Office Automation - Document recognition

OData support
Dr. Max Gyula
Department of Automation and Applied Informatics

Due to the evolution of the computers, today it has become more and more inportant to automate the workflow in every area of the industry. Thus it is important for an average accounting firm to bypass the human factor from the simple data-analyzing processes. In most cases of the electronic data storage methods they just store the image of the scanned documents, Nowdays the high reslolution scanners are widespread and can be purchased by these firms for a relatively good price. These devices give the oppurtunity to scan the invoices with good quality. Later, the clerks have to process these and type in the data found on them.

The purpose of my thesis work is to create an automated document recognition process. The result of this process is a displayable and editable format of the cruical data found on the input documents. The topic includes the scanning of the invoices available in printed version and it involves the recognition of the text and exportation of them to a table.

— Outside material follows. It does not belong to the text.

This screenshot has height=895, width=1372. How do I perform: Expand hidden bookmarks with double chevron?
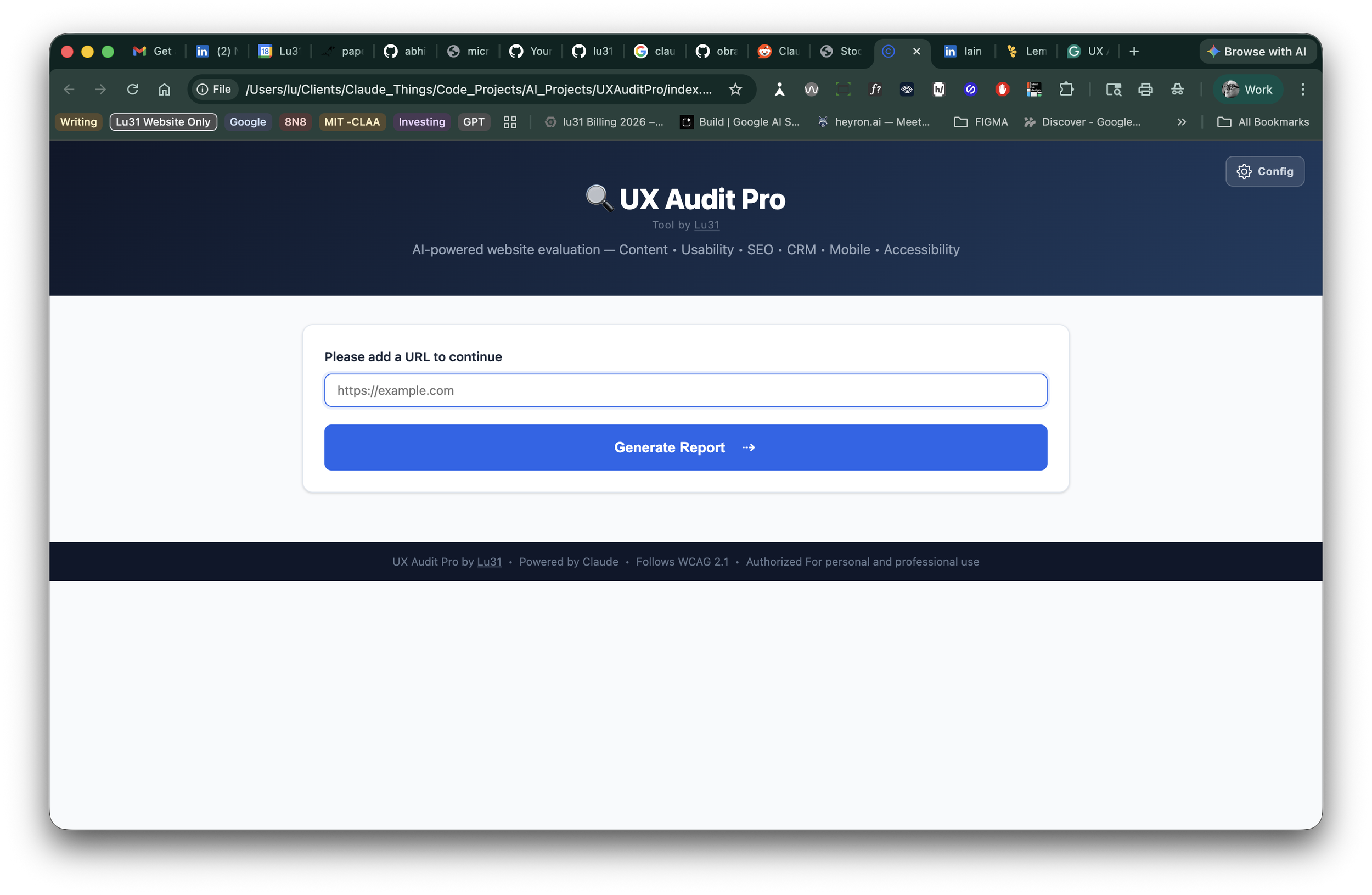coord(1181,122)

During the implementation of the thesis work I scanned each invcoices with a digital scanner and with the use of an optical character recognition program analyzed the text found on them. After that with the help of the software I implemented, I recognized and stored the most important data from the invoices then exported them into a table.

I would like to describe the used character recognition software as well as the used functions of it and to introduce and evaluate the finished program. Lastly I would like to talk about the possible improvements.